脱毛したいと思ったら…安全に受けるために知っておきたいポイント

脱毛に関心を持つ男性も増加
脱毛に関心を持つ男性も増加

 全国の消費生活センターには、エステ脱毛について相談が多く寄せられているという。女性の方が多いものの、脱毛に関心を持つ男性の増加とともに、2020年度からは男性からの相談も増加しているとのこと。

 男性専門の医療脱毛専門院「メンズリゼ」総院長の赤塚正洋医師によれば、医療脱毛を契約した40歳以上の男性患者数は5年前と比較して4.9倍増だという。
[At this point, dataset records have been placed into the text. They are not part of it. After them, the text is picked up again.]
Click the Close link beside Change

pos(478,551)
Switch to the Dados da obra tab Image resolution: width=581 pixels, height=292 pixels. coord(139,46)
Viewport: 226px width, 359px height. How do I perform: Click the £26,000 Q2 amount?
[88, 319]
 ところで、メンズリゼでは「医療脱毛」。「エステ脱毛(あるいは光脱毛)」という言い方もあるが?

「医療脱毛は、レーザーを毛根やその周囲周辺組織に照射して、毛をつくったり生やしたりする細胞を破壊し、毛が半永久的に生えてこないようにします。細胞を破壊することは医療行為になるため、医療機関でしか行えず、施術は医師か医師の指示を受けた看護師に限られます。エステ脱毛は強い光を毛根などに照射します。細胞は完全に破壊しないので、一時的な減毛であり、毛の量が減ってもまた生えてくる。無資格者でも行えます」(赤塚正洋医師=以下同)
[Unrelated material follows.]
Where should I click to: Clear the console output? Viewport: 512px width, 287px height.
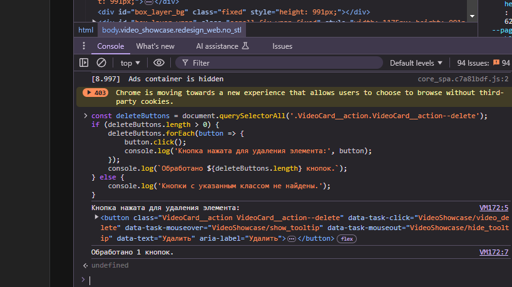[101, 63]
 エステ脱毛は、医療脱毛に比べて、一見値段が安い。しかし、どちらも回数を繰り返す必要があることを念頭に置いておくべき。医療脱毛のレーザーは、エステ脱毛の光より威力が強いので、終了までの期間が短くなる傾向がある。「医療脱毛は高く思えたけど、回数が少なかったのでトータルでは安かった」というケースもあり得る。

「脱毛のゴールはみなさん、違います。毛の量が減って手入れが楽になればいいのか、ツルツルになりたいのか」

 ツルツルをゴールにして医療脱毛を受けるならそれなりの回数が必要だし、減毛でよければ、満足がいった段階で終了とすればいい。脱毛エステで十分かもしれない。

 ちなみに「永久脱毛」という言葉がよく使われるが、医療脱毛であっても「一生一本も生えてこない」わけではない。ただ、毛量が明らかに減った状態が長く続くのは確か。

■毛嚢炎ややけどは起こり得る副反応

 痛みが気になる人もいるだろう。前述の通り、医療脱毛のレーザーは威力が強い。

「その分、医療脱毛はエステ脱毛より痛い。脱毛する部位によっても痛みが異なりますが、輪ゴム2~3本ではじかれた感じ、と説明しています。ただ、痛みの受け取り方は人それぞれで、すごく痛がる人もいれば、割と平気な人もいて、受けてみないとわかりません。痛みを軽減する麻酔薬もあるので、それを活用する手もあります。麻酔は、塗る麻酔とマスクをつけて吸入する笑気ガス麻酔があります」

 消費生活センターには皮膚障害ややけどなどの危害情報についても寄せられているが……。

「毛だけじゃなく肌にも熱が伝わるため、赤みが出たり、ひりひりしたりということは、程度の差はあれ、だれにでも起こります。ただ、1、2日くらいで赤みやひりひりは消える。レーザー照射によって毛穴が開き、そこから雑菌が入ってニキビのようなものができる毛嚢炎も、特にヒゲの脱毛では起こりやすい。清潔にして刺激しないようにしていると早く治ります。症状によっては治療薬を処方します」

 重要なのは、赤み、肌のひりひり、毛嚢炎、やけどといった「起こり得る副反応」を、契約前にしっかりと説明されたか。副反応が出た場合、適切な処置をしてもらえるか。

「当院ではそういった可能性があることを理解してもらった上で、脱毛するかどうかを決めてもらっています」

 逆にいうと、説明が不十分なところでは、脱毛に限らず、施術を受けないほうがいい。

 男性では、肌が弱くて毎日のヒゲ剃りが大変とヒゲの脱毛を希望する人が少なくない。この何年かは、介護を受けるようになった時、清拭や排泄後の拭き取りの際に介護者の手を煩わせたくないからと、アンダーヘアを脱毛する人も増えている。すぐに飛びつくのではなく、疑問点、不安点をクリアし、納得してから、信頼できるところで施術を受けるべきだ。